My program will communicate to a CANOpen bus for that I'm using the Canfestival Stack. The Canfestival will work with callback methods. To detects timeout in communication I setup a timer function (somehow like a watchdog). My timer package consist out of a "tmr" module, a "TimerForFWUpgrade" module and a "SingleTimer" module. The "tmr" module was originally C programmed so the static "TimerForFWUpgrade" methods will interface it. The "tmr" module will be part of a C programed Firmware update package.

The timer will work as follows. Before a message is sent I will call TMR_Set method. An then in my idle program loop with TMR_IsElapsed we check for a timer underflow. If TMR_IsElapsed I will do the errorhandling. As you see the TMR_Set method will be called continuously and restart the QTimer again and again.
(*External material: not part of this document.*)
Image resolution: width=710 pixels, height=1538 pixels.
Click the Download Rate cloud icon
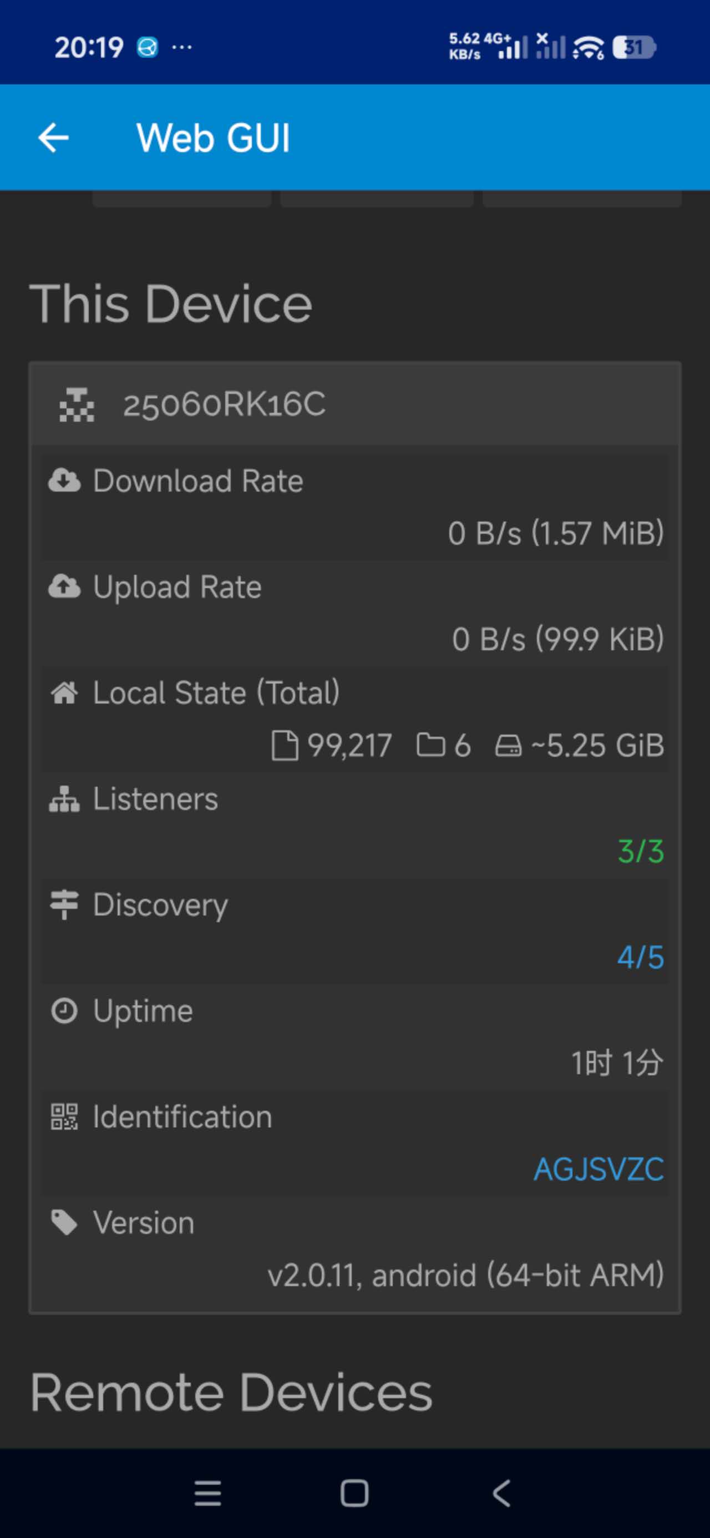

The above noted errors are appearing if I start my program. Can you tell me if my concept could work? Why does this errors appear? Do I have to use additional threads (QThread) to the main thread?

Thank you

Matt

Run and Idle loop:

void run
{
    // start communicate with callbacks where TMR_Set is set continously
    ...

    while(TMR_IsElapsed(TMR_NBR_CFU) != 1);

    // if TMR_IsElapsed check for errorhandling
    ....
}  

Module tmr (interface to C program):

extern "C"
{
void TMR_Set(UINT8 tmrnbr, UINT32 time)
{
    TimerForFWUpgrade::set(tmrnbr, time);
}

INT8 TMR_IsElapsed(UINT8 tmrnbr)
{
 return TimerForFWUpgrade::isElapsed(tmrnbr);
}
}

Module TimerForFWUpgrade:

SingleTimer* TimerForFWUpgrade::singleTimer[NR_OF_TIMERS];

TimerForFWUpgrade::TimerForFWUpgrade(QObject* parent)
{

    for(unsigned char i = 0; i < NR_OF_TIMERS; i++)
    {
        singleTimer[i] = new SingleTimer(parent);
    }
}

//static
void TimerForFWUpgrade::set(unsigned char tmrnbr, unsigned int time)
{
    if(tmrnbr < NR_OF_TIMERS)
    {
        time *= TimerForFWUpgrade::timeBase;
        singleTimer[tmrnbr]->set(time);
    }

}


//static
char TimerForFWUpgrade::isElapsed(unsigned char tmrnbr)
{
    if(true == singleTimer[tmrnbr]->isElapsed())
    {
        return 1;
    }
    else
    {
        return 0;
    }
}

Module SingleTimer:

SingleTimer::SingleTimer(QObject* parent) : QObject(parent),
                                            pTime(new QTimer(this)),
                                            myElapsed(true)
{
    connect(pTime, SIGNAL(timeout()), this, SLOT(slot_setElapsed()));
    pTime->setTimerType(Qt::PreciseTimer);
    pTime->setSingleShot(true);
}

void SingleTimer::set(unsigned int time)
{
    myElapsed = false;
    pTime->start(time);
}

bool SingleTimer::isElapsed()
{
    QCoreApplication::processEvents();
    return myElapsed;
}

void SingleTimer::slot_setElapsed()
{
    myElapsed = true;
}
like image 702
Matt Avatar asked Oct 20 '14 09:10

Matt


1 Answers

Use QTimer for this purpose and make use of SIGNALS and SLOT for the purpose of starting and stopping the timer/s from different threads. You can emit the signal from any thread and catch it in the thread which created the timer to act on it.

Since you say you are new to Qt, I suggest you go through some tutorials before proceeding so that you will know what Qt has to offer and don't end up trying to reinvent the wheel. :)

VoidRealms is a good starting point.